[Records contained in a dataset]
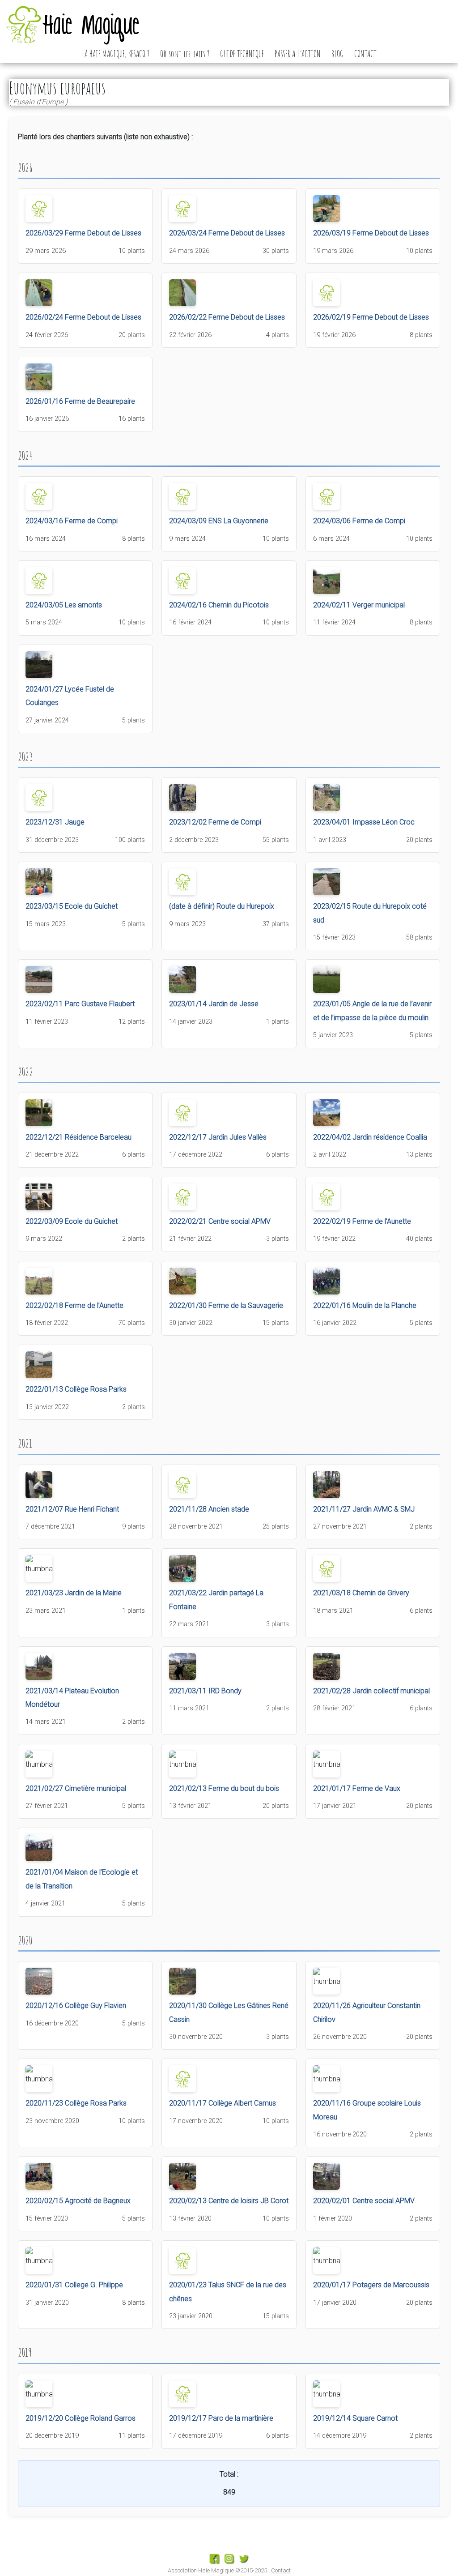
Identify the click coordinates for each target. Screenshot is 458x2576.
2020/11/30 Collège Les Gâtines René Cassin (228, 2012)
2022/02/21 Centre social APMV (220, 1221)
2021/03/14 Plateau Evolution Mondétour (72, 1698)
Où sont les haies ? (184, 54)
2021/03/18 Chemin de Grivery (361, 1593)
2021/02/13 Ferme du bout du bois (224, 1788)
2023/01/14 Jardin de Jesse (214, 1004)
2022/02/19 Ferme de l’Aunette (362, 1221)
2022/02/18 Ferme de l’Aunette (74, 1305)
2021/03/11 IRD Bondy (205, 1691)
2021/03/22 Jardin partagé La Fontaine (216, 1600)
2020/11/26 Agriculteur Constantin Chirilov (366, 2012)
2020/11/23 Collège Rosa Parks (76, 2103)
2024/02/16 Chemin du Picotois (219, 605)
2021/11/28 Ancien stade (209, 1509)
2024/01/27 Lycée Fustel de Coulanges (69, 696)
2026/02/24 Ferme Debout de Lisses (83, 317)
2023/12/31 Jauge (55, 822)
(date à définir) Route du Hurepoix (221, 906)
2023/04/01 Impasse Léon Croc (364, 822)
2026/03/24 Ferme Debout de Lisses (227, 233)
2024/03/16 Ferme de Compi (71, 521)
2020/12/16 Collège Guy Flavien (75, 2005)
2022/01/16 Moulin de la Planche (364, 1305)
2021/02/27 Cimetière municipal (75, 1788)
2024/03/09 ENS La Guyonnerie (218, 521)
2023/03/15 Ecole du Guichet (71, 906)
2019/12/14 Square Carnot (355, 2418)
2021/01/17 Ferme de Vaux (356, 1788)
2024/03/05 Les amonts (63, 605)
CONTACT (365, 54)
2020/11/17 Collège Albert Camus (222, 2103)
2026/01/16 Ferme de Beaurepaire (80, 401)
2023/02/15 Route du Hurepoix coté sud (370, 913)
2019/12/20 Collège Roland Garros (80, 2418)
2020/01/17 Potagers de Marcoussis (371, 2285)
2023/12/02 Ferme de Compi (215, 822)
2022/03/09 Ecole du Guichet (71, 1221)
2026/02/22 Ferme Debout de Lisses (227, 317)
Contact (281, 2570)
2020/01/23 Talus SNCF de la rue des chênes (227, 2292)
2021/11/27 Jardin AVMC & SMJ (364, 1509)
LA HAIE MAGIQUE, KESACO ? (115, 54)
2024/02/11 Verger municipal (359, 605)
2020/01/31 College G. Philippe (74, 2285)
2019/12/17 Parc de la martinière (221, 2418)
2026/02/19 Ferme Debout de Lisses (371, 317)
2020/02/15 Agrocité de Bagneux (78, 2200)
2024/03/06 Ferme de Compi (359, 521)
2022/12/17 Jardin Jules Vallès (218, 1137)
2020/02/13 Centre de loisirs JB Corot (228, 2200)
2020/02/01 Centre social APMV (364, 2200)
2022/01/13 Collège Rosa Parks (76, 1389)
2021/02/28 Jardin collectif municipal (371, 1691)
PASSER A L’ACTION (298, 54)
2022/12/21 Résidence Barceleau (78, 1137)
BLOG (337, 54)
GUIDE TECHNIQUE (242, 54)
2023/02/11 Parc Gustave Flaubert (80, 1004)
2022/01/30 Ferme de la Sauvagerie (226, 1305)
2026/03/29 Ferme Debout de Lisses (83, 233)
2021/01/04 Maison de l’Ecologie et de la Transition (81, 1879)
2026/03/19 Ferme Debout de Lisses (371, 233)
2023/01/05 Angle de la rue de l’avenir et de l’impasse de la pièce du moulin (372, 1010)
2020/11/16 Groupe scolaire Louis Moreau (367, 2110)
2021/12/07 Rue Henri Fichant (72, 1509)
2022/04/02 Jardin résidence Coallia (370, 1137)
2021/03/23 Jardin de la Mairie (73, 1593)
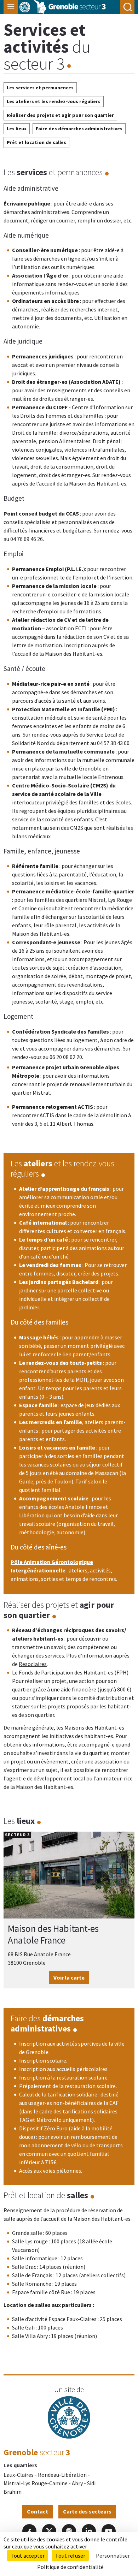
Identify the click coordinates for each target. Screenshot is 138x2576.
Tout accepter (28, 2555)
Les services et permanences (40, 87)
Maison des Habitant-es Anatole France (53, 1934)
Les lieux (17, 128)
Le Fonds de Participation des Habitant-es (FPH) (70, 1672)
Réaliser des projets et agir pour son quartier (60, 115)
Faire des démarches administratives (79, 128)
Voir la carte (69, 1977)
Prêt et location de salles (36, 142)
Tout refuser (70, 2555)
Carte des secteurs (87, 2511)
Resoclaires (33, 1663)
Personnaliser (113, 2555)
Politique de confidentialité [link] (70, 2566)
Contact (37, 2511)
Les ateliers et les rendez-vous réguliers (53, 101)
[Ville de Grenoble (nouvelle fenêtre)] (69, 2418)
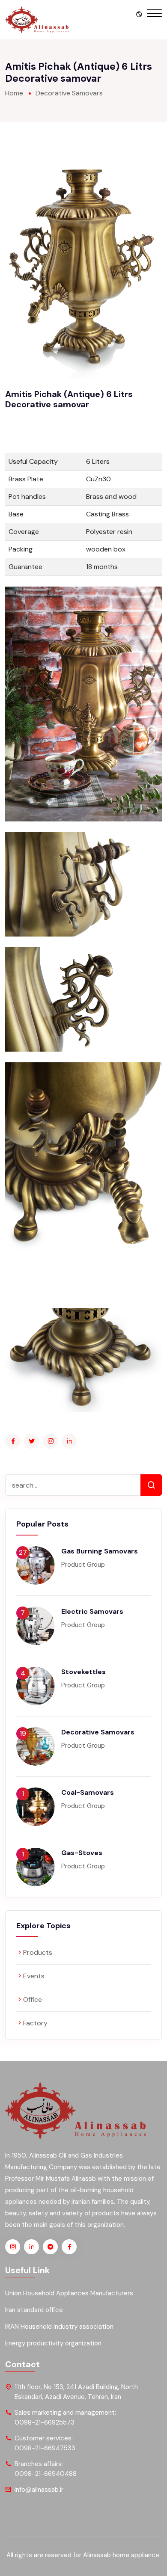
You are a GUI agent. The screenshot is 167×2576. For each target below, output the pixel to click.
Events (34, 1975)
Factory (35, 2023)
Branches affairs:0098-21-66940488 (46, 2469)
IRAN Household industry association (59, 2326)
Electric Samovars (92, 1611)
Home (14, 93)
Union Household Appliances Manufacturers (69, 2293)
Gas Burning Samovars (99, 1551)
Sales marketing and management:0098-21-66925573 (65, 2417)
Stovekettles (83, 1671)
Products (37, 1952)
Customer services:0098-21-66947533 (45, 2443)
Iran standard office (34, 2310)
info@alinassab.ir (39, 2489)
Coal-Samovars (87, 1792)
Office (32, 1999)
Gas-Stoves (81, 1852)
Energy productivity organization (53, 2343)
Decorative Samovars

Your task: Above are the records; from them, give again exactly the lines from the one containing "2021/02/28 Jardin collectif" through the one containing "2026/03/29 Ferme Debout de Lisses (83, 233)", both included.

Written solution:
2021/02/28 Jardin collectif municipal (371, 1691)
PASSER A L’ACTION (298, 54)
2022/12/21 Résidence Barceleau (78, 1137)
BLOG (337, 54)
GUIDE TECHNIQUE (242, 54)
2023/02/11 Parc Gustave Flaubert (80, 1004)
2022/01/30 Ferme de la Sauvagerie (226, 1305)
2026/03/29 Ferme Debout de Lisses (83, 233)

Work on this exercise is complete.